Interpretive Summary: The red imported fire ant was introduced into the United States in the 1930s and currently infests about 300 million acres. It causes approximately $6 billion in damage annually in livestock and agricultural production and poses a serious threat to human health. USDA-ARS scientists at the Center for Medical, Agricultural and Veterinary Entomology (Gainesville, FL) have recently discovered a new RNA virus in the fire ant. Studies suggest that the virus (SINV-2) may be an effective microbial control agent for fire ants. In order to develop the virus as a control agent for fire ants, a more thorough understanding of the virus is necessary. To accomplish this goal, scientists must be able to quantify the level of infection and track its progression. Here the development of a real-time PCR method capable of quantifying the number of genome copies of the virus in individual fire ants is reported. This method will assist in epidemiological studies and aid in the development of the virus as a fire ant control agent.

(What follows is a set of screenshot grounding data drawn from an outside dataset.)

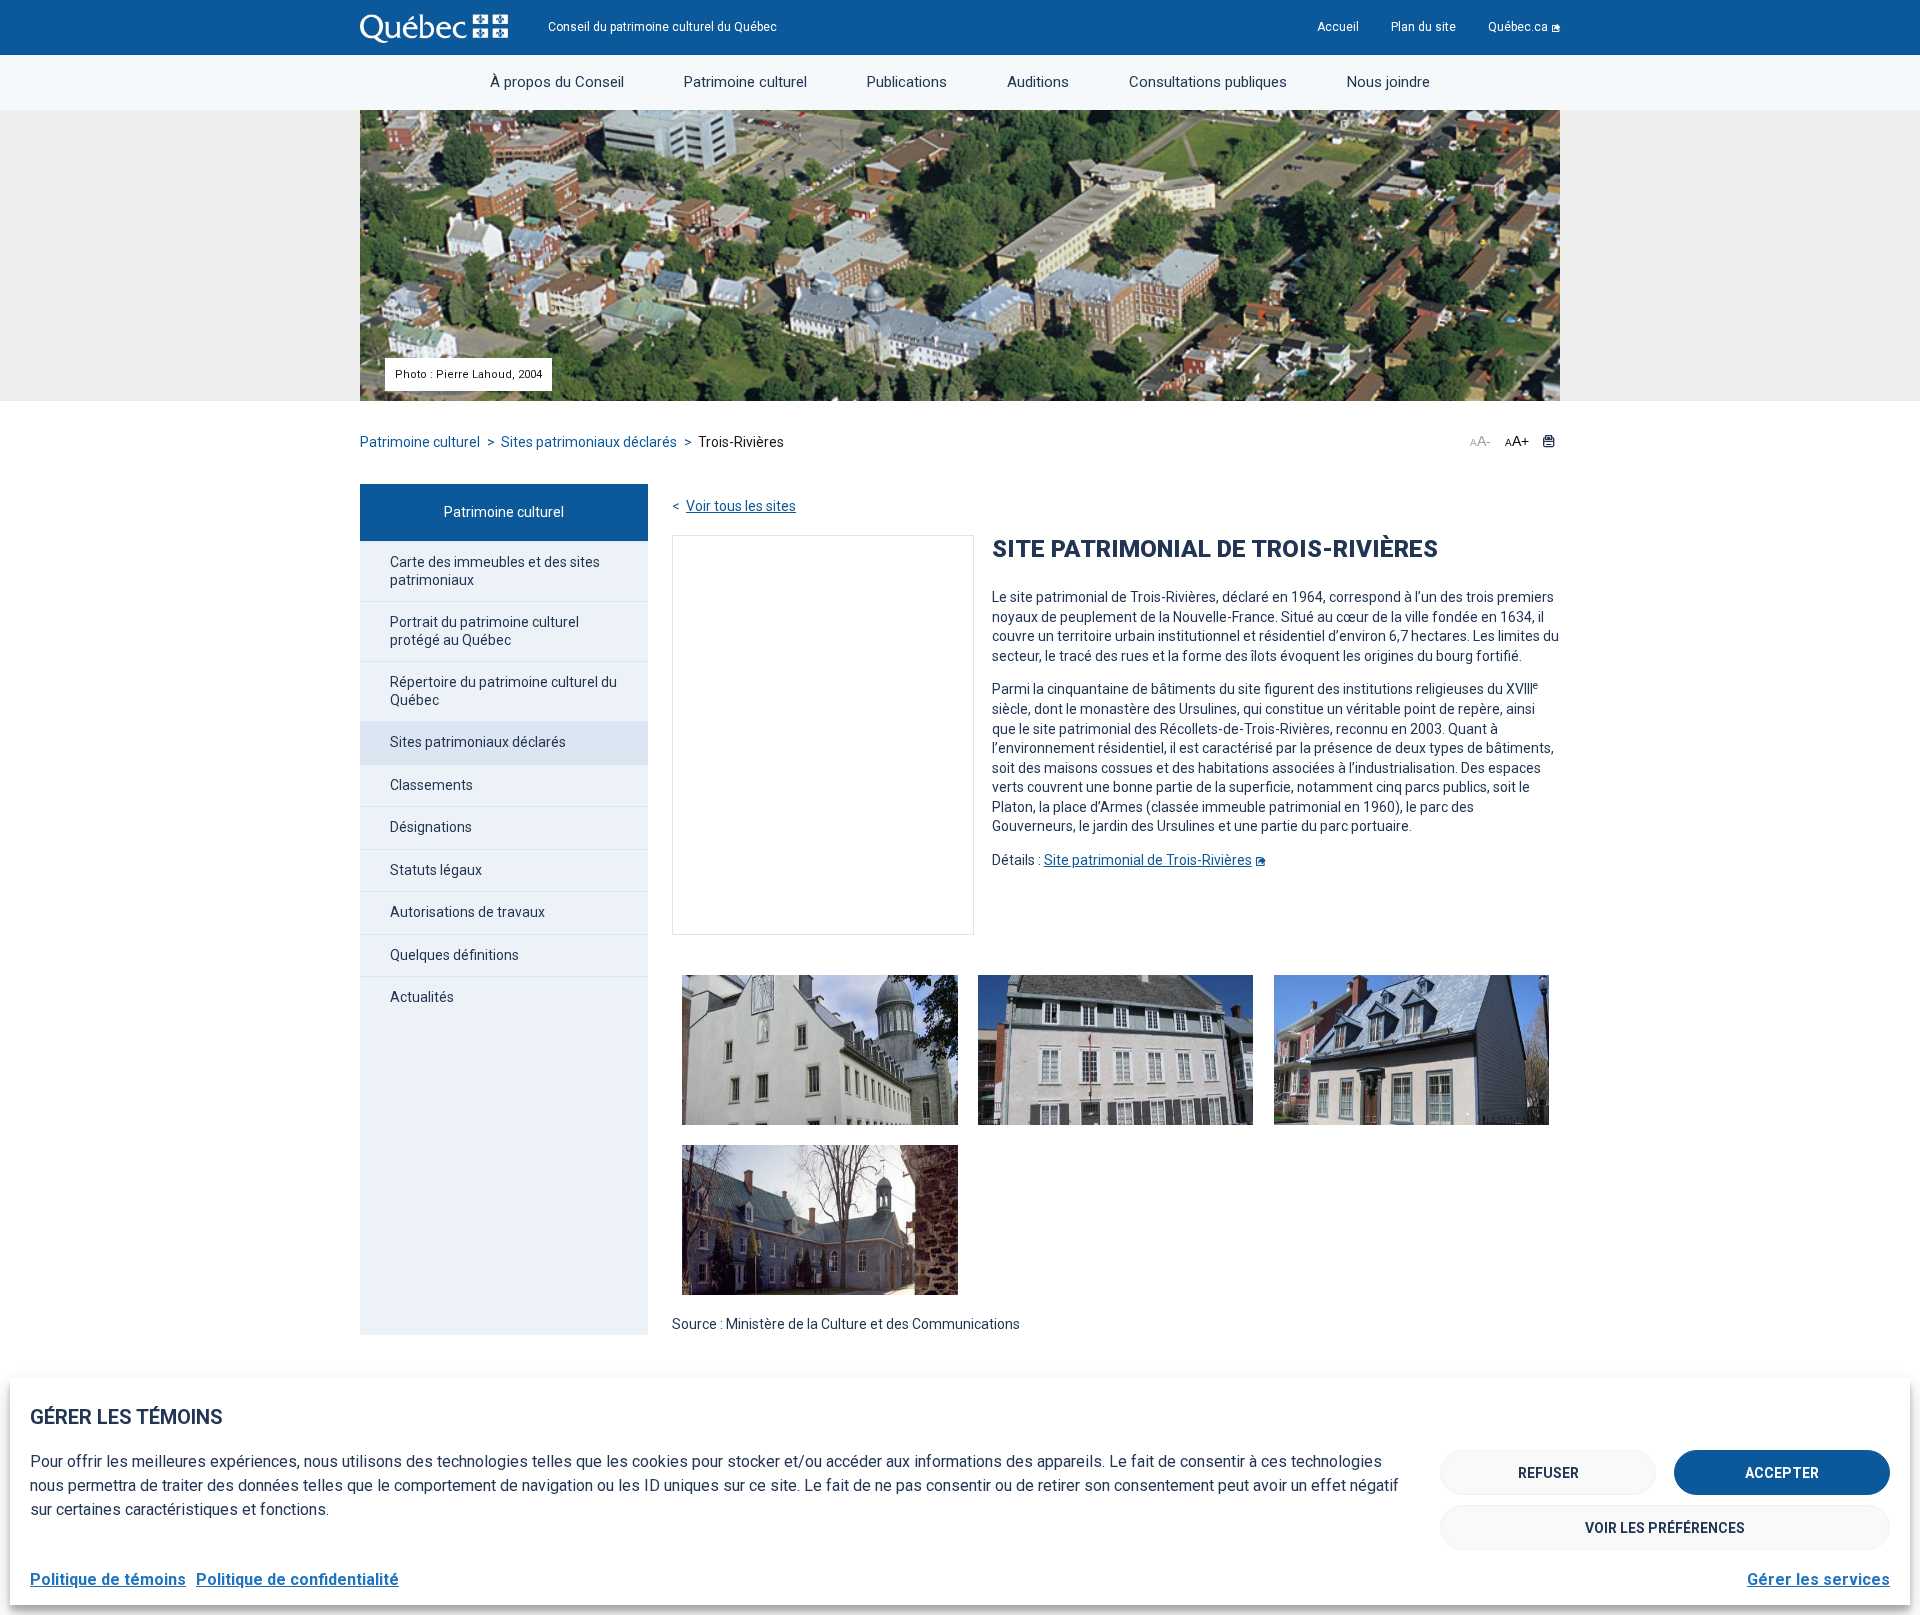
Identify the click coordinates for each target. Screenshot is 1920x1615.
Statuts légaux (436, 870)
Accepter (1782, 1473)
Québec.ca (1518, 27)
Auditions (1038, 82)
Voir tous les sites (741, 506)
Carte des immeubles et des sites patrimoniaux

Technical Abstract: A quantitative real-time PCR (QPCR) method was developed to detect and quantify Solenopsis invicta virus-2 (SINV-2) infecting individual ants of Solenopsis invicta. The two-step method utilized a gene-specific oligonucleotide primer targeting an upstream region of the SINV-2 conserved domain of RNA-dependent RNA polymerase (RdRp) for cDNA synthesis. SINV-2 RdRp cDNA was then quantified by QPCR using SYBR Green dye and a standard curve generated from SINV-2 RdRp plasmid constructs. A strong linear relationship [r2 = 0.999; y = (-3.38 ± 0.11) x + (39.27 ± 0.73)] between CT and SINV-2 RdRp copy number was observed within a dynamic range of 5 to 5 x 107 copies. The QPCR reaction was optimized for oligonucleotide primer and magnesium concentrations to achieve the highest sensitivity and reaction efficiency. Strand-specific cDNA synthesis oligonucleotide primers and RNase digestion after cDNA synthesis allowed quantification of positive (genomic) and negative (replicative) strands of the SINV-2 genome. Both strands were detected in adult workers and larval fire ants indicating that the virus was replicating within the ant. The ratio of plus to minus genome strand ranged from 199-fold in larvae to 479-fold in workers with an average ratio of 339-fold.